European Commission - MEMO/14/377   26/05/2014

Other available languages: IT

European Commission

MEMO

Brussels, 26 May 2014

The European Critical Raw Materials review

Raw materials are fundamental to Europe’s economy, and they are essential for maintaining and improving our quality of life. Recent years have seen a rapid growth in the number of materials used across products. Securing reliable and undistorted access of certain raw materials is of growing concern within the EU and across the globe. As a consequence of these circumstances, the Raw Materials Initiative was instigated to manage responses to raw materials issues at an EU level.

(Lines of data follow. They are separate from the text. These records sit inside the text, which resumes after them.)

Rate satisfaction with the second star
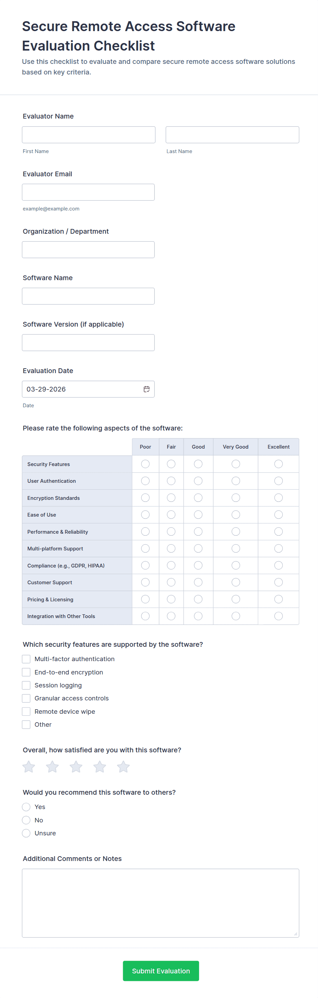Screen dimensions: 318x998 coord(52,766)
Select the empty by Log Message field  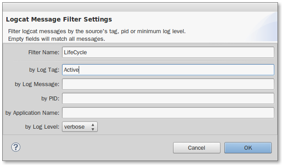168,84
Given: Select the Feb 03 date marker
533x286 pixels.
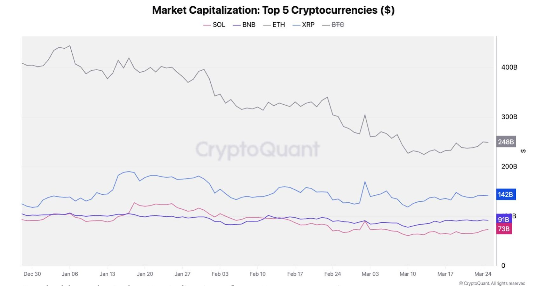Looking at the screenshot, I should tap(220, 274).
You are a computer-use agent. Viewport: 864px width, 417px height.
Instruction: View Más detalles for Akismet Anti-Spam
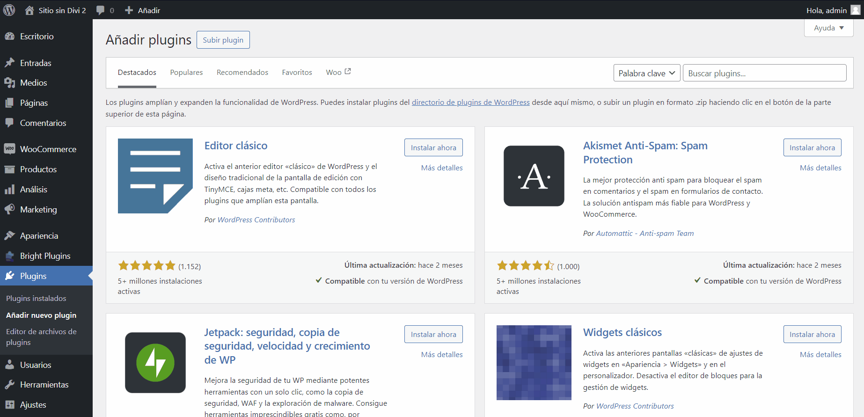point(820,168)
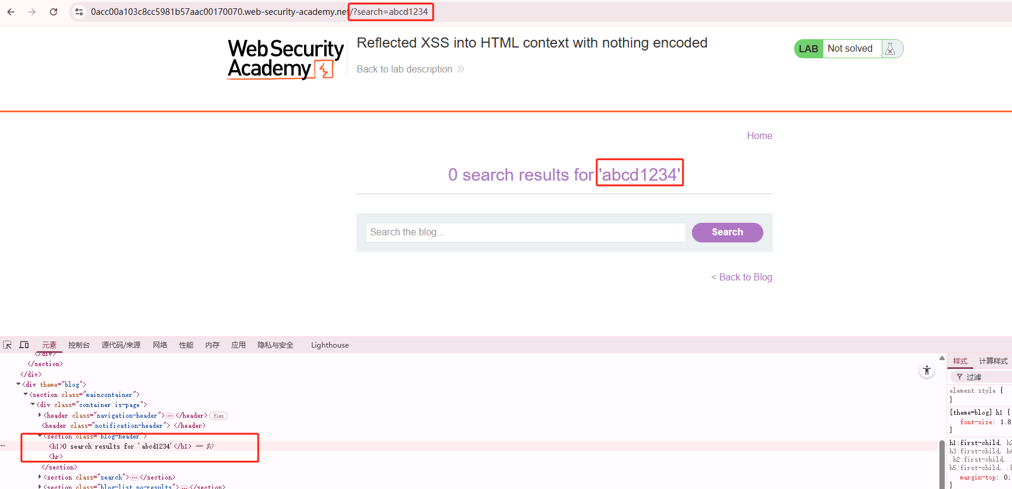Switch to the 控制台 DevTools tab
The image size is (1012, 489).
[79, 345]
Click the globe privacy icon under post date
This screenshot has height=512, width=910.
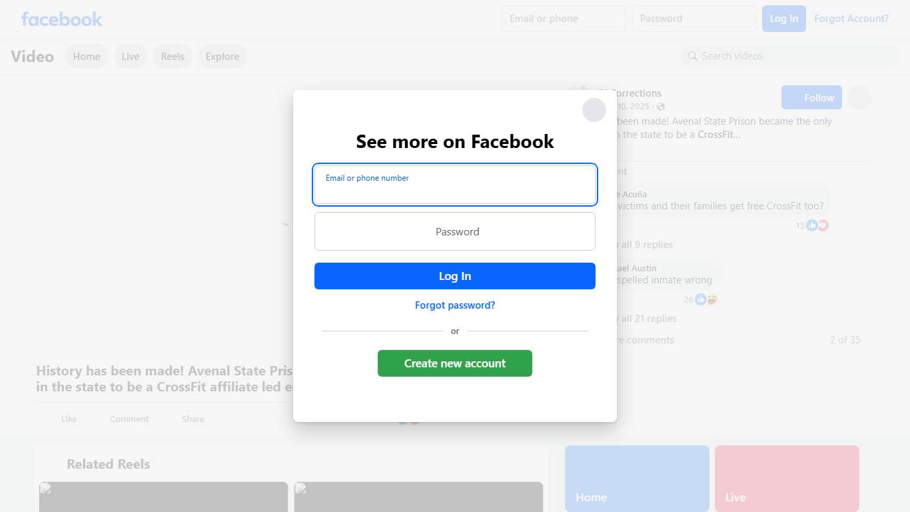point(661,107)
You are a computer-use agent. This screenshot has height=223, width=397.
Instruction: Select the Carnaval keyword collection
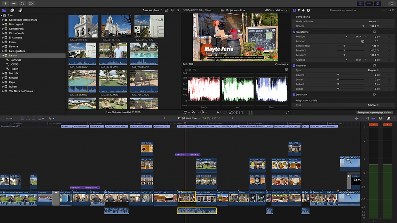[15, 60]
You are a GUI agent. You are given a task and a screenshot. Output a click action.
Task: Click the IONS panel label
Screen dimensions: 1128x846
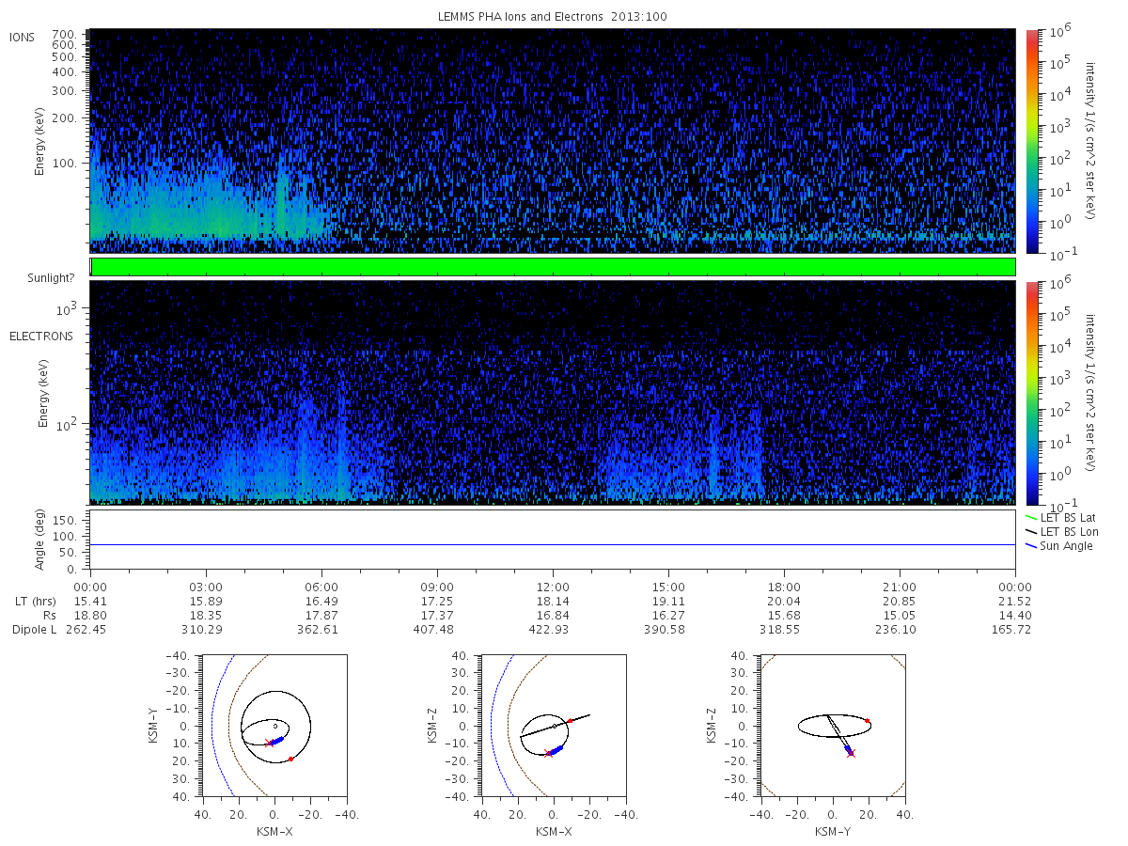(x=23, y=37)
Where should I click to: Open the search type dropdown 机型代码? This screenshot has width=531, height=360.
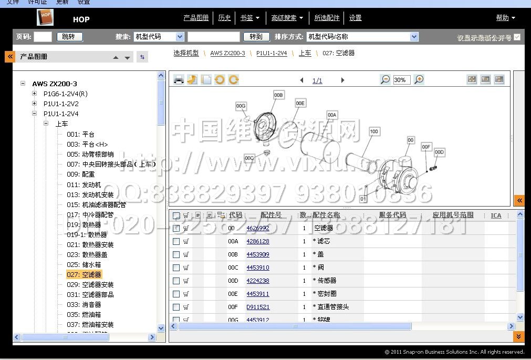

Critical raw materials have a high economic importance to the EU combined with a high risk associated with their supply.

The first criticality analysis for raw materials was published in 2010 by the Ad-Hoc Working Group on Defining Critical Raw Materials, a subgroup to the Raw Materials Supply Group, which is an expert group of the European Commission. 14 critical raw materials were identified from a candidate list of 41 non-energy, non-food materials. In the 2011 Communication on raw materials (COM (2011)25 of 2 February 2011), the Commission formally adopted this list and stated that it would continue to monitor the issue of critical raw materials in order to identify priority actions. It also committed to undertake a regular review and update of this list at least every 3 years.

The current review has used the same methodology, indicators and thresholds as the original 2010 (54 raw materials instead of 41) criticality assessment at EU level, but with updated data and a wider range of materials. This enables a side-by-side comparison of both assessments (2010 and 2013) to understand how the criticality of materials has changed during this time. In the 2013 exercise 54 non-energy, non-agricultural materials were analysed. The same quantitative methodology as in the previous 2010 exercise is applying two criteria - the economic importance and the supply risk of the selected raw materials. Like in 2010, the following assessment components have been used:

  1. Economic importance: this analysis is achieved by assessing the proportion of each material associated with industrial megasectors at an EU level. These proportions are then combined with the megasectors’ gross value added (GVA) to the EU’s GDP. This total is then scaled according to the total EU GDP to define an overall economic importance for a material.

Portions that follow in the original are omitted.